Record set START

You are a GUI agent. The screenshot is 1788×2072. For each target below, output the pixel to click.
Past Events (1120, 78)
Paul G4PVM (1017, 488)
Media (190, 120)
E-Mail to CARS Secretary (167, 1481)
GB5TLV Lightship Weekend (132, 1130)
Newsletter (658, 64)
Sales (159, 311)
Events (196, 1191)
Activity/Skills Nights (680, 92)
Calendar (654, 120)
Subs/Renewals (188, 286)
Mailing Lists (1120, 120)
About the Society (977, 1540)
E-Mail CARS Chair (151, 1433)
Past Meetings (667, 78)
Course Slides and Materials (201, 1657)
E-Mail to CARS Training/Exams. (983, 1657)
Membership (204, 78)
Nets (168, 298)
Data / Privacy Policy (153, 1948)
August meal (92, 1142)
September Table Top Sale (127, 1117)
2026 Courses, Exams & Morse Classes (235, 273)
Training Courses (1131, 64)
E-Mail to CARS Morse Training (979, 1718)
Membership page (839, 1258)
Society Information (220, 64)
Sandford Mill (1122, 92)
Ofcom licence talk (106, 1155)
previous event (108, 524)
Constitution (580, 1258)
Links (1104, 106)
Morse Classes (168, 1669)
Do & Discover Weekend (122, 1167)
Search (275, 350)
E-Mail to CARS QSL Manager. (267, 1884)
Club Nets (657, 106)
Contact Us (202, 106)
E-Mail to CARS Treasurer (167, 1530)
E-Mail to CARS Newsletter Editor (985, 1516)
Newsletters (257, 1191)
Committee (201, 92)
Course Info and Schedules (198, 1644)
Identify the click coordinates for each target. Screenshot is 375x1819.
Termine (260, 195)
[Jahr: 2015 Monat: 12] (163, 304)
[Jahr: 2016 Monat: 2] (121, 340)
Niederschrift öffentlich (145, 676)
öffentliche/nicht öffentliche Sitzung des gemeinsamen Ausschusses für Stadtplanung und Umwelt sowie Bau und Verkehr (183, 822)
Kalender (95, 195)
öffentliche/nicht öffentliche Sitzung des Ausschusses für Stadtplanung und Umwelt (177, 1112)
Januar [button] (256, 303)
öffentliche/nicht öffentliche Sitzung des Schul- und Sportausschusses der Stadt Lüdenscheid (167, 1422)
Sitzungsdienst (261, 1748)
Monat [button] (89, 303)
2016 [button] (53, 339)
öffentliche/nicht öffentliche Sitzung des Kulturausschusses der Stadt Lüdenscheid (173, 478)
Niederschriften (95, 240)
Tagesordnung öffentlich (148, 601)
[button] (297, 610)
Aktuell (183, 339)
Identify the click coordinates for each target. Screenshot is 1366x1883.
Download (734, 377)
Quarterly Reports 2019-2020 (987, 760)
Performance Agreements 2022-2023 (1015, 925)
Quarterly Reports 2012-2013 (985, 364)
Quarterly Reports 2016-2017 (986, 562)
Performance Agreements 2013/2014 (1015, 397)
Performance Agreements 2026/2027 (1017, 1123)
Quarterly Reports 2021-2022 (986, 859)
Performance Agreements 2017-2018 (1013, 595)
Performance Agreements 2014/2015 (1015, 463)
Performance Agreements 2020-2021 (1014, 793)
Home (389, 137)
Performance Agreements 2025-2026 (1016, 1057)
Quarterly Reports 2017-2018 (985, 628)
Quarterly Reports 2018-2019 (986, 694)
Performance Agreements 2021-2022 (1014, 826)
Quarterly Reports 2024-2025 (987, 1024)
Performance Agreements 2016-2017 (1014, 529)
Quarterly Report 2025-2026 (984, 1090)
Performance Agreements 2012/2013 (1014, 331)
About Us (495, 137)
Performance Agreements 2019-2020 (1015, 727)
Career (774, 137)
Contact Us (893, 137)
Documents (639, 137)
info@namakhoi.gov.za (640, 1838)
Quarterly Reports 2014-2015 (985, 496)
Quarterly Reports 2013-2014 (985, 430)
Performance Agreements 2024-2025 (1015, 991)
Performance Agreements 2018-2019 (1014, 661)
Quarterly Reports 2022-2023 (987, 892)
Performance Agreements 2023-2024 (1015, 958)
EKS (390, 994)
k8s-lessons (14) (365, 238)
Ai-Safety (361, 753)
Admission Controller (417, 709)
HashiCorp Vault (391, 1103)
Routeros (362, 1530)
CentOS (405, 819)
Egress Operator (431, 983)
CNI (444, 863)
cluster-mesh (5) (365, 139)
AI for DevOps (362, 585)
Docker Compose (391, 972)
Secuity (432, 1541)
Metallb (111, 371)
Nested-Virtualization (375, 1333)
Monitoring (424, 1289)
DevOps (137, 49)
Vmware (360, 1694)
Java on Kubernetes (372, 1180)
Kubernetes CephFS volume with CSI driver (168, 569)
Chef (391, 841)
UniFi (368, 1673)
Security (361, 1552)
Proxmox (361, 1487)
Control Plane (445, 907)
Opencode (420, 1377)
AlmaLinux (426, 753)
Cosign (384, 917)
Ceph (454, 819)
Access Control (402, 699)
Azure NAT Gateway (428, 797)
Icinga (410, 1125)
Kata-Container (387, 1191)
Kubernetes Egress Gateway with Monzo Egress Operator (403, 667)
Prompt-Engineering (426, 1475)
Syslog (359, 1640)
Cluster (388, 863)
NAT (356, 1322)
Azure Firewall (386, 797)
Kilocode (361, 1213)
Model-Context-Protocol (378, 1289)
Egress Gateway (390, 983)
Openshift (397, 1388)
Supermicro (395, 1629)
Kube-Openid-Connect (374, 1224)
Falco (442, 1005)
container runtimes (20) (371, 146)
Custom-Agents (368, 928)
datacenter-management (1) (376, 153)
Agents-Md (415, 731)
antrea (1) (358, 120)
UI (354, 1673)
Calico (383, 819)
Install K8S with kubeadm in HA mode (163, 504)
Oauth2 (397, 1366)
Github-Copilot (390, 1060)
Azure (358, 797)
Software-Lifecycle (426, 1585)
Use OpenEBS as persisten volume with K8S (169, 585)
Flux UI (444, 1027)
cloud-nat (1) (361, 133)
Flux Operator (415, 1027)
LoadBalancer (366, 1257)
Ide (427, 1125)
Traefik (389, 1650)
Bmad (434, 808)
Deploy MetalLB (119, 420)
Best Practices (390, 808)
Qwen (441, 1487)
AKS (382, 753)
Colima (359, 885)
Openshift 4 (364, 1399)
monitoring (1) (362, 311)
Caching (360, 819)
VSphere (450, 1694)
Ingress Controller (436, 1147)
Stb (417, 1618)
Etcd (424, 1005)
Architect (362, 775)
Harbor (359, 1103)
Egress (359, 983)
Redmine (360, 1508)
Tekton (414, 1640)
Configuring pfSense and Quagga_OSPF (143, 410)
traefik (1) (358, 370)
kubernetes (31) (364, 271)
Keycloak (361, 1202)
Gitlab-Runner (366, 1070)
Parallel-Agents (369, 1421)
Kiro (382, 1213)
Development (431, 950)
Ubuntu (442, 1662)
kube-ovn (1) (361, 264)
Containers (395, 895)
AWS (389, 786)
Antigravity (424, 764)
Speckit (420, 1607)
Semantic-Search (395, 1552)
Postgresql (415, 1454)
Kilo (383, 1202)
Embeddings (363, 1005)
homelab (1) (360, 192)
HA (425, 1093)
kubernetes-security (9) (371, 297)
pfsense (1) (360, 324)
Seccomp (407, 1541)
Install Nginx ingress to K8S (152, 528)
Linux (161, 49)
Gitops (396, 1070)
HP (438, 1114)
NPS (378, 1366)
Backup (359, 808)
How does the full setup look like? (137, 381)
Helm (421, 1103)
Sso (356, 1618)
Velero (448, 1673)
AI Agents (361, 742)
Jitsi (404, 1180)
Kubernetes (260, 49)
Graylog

Record set END

▸ Directions for this task
Lines to set down from above: the line with "Harbor (359, 1103)", the line with "Antigravity (424, 764)", and every line between, each exactly as written.

▸ Answer to this problem
Harbor (359, 1103)
Egress (359, 983)
Redmine (360, 1508)
Tekton (414, 1640)
Configuring pfSense and Quagga_OSPF (143, 410)
traefik (1) (358, 370)
kubernetes (31) (364, 271)
Keycloak (361, 1202)
Gitlab-Runner (366, 1070)
Parallel-Agents (369, 1421)
Kiro (382, 1213)
Development (431, 950)
Ubuntu (442, 1662)
kube-ovn (1) (361, 264)
Containers (395, 895)
AWS (389, 786)
Antigravity (424, 764)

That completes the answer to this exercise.